The Night Arnold Palmer Dined With Queen Elizabeth at the White House

Credits: IMAGO
Credits: IMAGO
A dinner at the White House led to a memorable exchange between two icons. Golf legend Arnold Palmer was asked a question by Queen Elizabeth II in 2007.
During an appearance on the Vanity Index Podcast, Jim Nantz recollected the time when Queen Elizabeth made her first social visit to the White House after 16 years. And Nantz was sitting to Palmer’s right with two empty spots in front of them.
When President George W. Bush escorted Her Majesty into the room, they walked around and stopped right in front of them, and took the empty seats.
Nantz said, “So finally, she took this into her own hands, and she said, ‘Mr. Palmer, may I ask you a question?’ Arnie could not hear at the end. He wore hearing aids in both ears, double-barreled.”
At the time, Palmer had been using hearing aids for a long while. As fans may know, he struggled with hearing and conversational speech.
“She said, ‘How many people in your lifetime do you figure you’ve played golf with, and you cannot count the same person more than once?’ [Palmer] looked at me and said, ‘Huh?’ So I interpreted the question for him.”
And Palmer just shrugged. Queen Elizabeth guessed that it was 100,000 people. But Palmer asked her to go higher after Nantz interpreted the number to him. And when Queen Elizabeth guessed that it was 500,000 people, Palmer gave her his iconic grin with a thumbs up.

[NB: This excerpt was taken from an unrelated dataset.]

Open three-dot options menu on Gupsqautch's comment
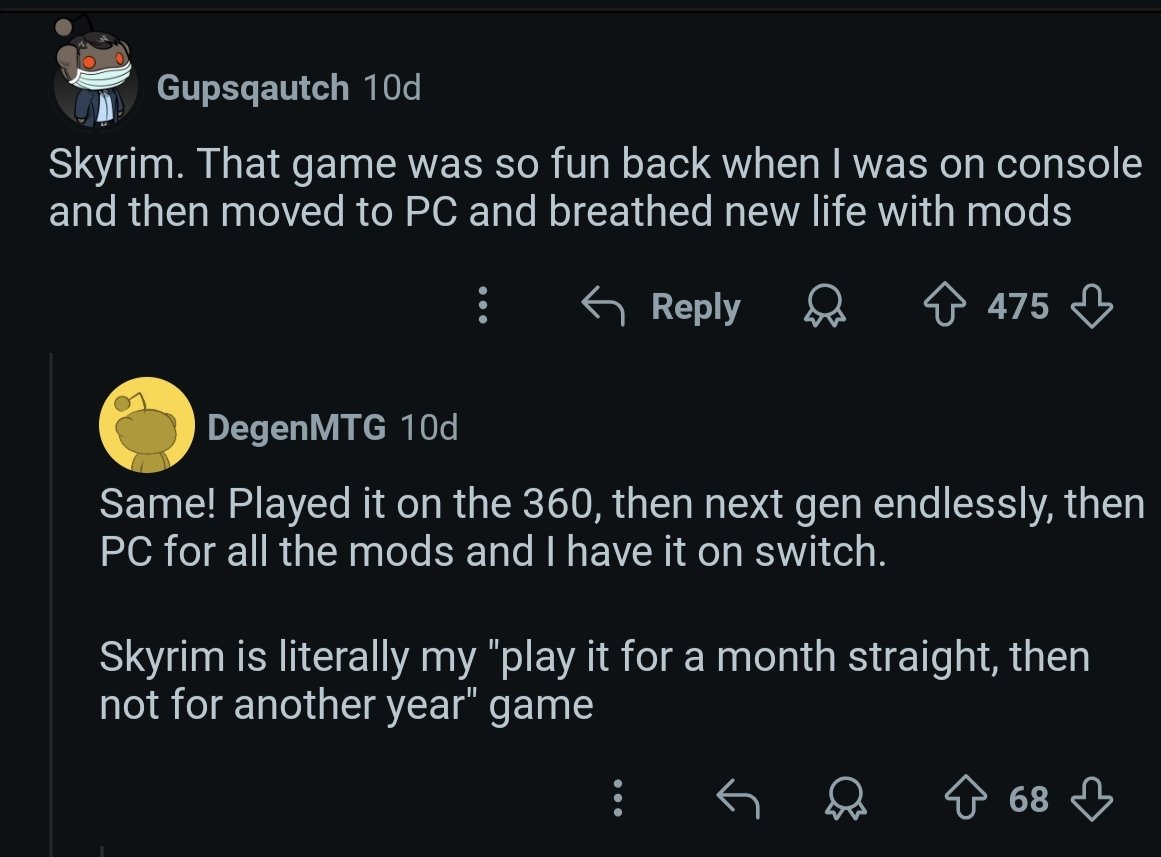point(483,306)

But we all know no one can play against that many different people.
Arnold Palmer Got the Reality Check After Two Weeks
About two weeks after that dinner, Nantz and Palmer were in Maryland. That’s when Arnold Palmer asked him why he didn’t ask about the Queen’s question before. And Nantz’s response pointed to the math that didn’t add up.

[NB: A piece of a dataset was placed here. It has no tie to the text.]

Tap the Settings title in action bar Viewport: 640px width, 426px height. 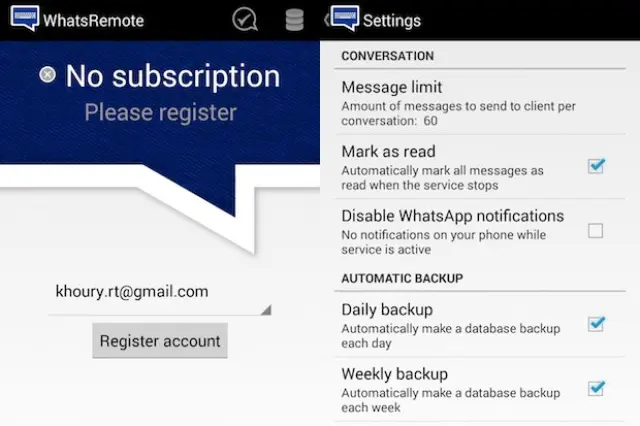[x=392, y=20]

He said, “If you came out of the womb, day one, and they put a diaper on you with the umbrella logo, the drink, you got your Ketel One in a sippy cup, and you got your Uncle Jerry, your dad, and another guy, we can’t count them again. Well, round numbers, that’d be a thousand people a year. You have to be 500 years old!”

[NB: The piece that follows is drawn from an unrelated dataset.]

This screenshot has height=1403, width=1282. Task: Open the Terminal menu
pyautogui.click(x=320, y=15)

Palmer admitted that Nantz was right. And the story became Nantz’s favorite moment with Arnold Palmer.
He even shared the story at Palmer’s eulogy in 2016. Reflecting on the legendary golfer’s life, Nantz said, “I just made the point, though, that Arnie felt like he touched, and he did, hundreds of thousands and millions of people with his kindness and warmth.”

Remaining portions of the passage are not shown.